Die iranische Führung hat vielmehr deutlich gemacht, dass der "libanesische Widerstand" stark genug bleibt, um Israel aus eigener Kraft, ohne direkte iranische Beteiligung, eine Antwort zu geben.

Um die wahrscheinliche Natur der iranischen Antwort zu verstehen und wie sie die aufkeimende Diplomatie mit dem Westen untergraben würde, ist es zunächst notwendig, die Rolle der Hisbollah in der iranischen Verteidigungsstrategie zu verstehen.

Irans strategisches Denken

Der Iran-Irak-Krieg der 1980er Jahre hat das strategische Denken Irans noch immer stark beeinflusst. Die wichtigste Lehre aus diesem Krieg war, dass der Iran in Ermangelung militärisch-politischer Allianzen, die seine Sicherheit garantierten, auf sich allein gestellt war, um seine Sicherheitsbedürfnisse zu befriedigen.

Als sich Israel nach dem Sturz Saddam Husseins Anfang der 1990er Jahre gegen den Iran wandte, wurde die Hauptrolle der Hisbollah aus der Sicht Teherans zu einem Abschreckungsmittel gegen mögliche israelische Angriffe auf iranisches Territorium, insbesondere auf seine nukleare Infrastruktur.

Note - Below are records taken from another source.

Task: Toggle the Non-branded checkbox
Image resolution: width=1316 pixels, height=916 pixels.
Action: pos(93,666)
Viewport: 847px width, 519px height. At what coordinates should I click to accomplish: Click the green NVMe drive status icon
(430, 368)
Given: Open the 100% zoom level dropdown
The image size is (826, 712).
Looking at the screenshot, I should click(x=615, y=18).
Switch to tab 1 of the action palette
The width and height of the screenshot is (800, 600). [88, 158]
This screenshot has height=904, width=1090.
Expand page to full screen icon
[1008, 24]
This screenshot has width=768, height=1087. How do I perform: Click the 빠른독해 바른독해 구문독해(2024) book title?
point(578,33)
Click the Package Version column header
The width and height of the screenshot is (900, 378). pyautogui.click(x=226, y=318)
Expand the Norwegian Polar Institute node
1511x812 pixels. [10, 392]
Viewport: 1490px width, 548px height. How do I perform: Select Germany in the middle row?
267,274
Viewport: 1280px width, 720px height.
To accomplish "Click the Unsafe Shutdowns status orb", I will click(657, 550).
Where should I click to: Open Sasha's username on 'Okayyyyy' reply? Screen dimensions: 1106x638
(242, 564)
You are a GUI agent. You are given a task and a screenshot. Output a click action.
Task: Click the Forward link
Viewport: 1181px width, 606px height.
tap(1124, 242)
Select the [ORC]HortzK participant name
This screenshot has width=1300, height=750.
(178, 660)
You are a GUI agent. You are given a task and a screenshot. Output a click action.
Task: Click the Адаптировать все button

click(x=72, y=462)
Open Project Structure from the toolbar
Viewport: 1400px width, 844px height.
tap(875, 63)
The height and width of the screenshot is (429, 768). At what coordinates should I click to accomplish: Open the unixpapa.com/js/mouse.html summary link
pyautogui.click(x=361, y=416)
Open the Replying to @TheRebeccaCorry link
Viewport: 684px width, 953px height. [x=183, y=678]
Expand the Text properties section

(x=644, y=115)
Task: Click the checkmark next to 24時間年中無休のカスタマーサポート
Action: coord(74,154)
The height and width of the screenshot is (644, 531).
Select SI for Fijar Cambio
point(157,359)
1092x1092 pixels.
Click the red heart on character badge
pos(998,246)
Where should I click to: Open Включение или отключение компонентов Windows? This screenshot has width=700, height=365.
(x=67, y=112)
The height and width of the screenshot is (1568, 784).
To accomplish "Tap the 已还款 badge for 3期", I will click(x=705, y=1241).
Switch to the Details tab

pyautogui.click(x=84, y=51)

Mit dem wachsenden Arsenal iranisch gelieferter Raketen ist diese Rolle so entscheidend geworden, dass ein gut informierter Beobachter Irans mir Ende der 2010er Jahre sagte, die auf Israel gerichtete "geladene Waffe" der Hisbollah sei in der Tat Irans beste Versicherung gegen einen israelischen Angriff geworden.

Alte "rote Linien"

Während es Israel nicht gelingen wird, die Hisbollah oder einen möglichen Nachfolger, der an ihre Stelle treten könnte, vollständig zu zerstören, da die Organisation tief in der schiitischen Gemeinschaft des Libanon verwurzelt ist, würde eine Schwächung der Hisbollah Tel Aviv ein Zeitfenster öffnen, um den Iran zu einem Zeitpunkt anzugreifen, zu dem er als schwach wahrgenommen wird.

Donald Trumps Schwiegersohn Jared Kushner, der auch als enger Vertrauter des israelischen Premierministers Benjamin Netanjahu gilt, schlug vor kurzem genau dies vor und argumentierte, dass es "unverantwortlich" wäre, wenn Israel jetzt nicht entschlossen handeln würde.

Die iranische Führung, insbesondere der Oberste Führer Ayatollah Ali Khamenei, hat nur langsam begriffen, dass sich die Risikoeinschätzung Israels nach dem 7. Oktober dramatisch verändert hat und alte "rote Linien" nicht mehr gelten.

Während die Ermordung Nasrallahs als rücksichtsloser Versuch Netanyahus gesehen werden kann, von seinen Misserfolgen in Gaza abzulenken und seine politische Position zu stärken, gibt es keine Anzeichen dafür, dass seine neuen, gewagten Taktiken auf nennenswerten Widerstand seitens der militärischen Führung, der Opposition oder der Öffentlichkeit gestoßen wären.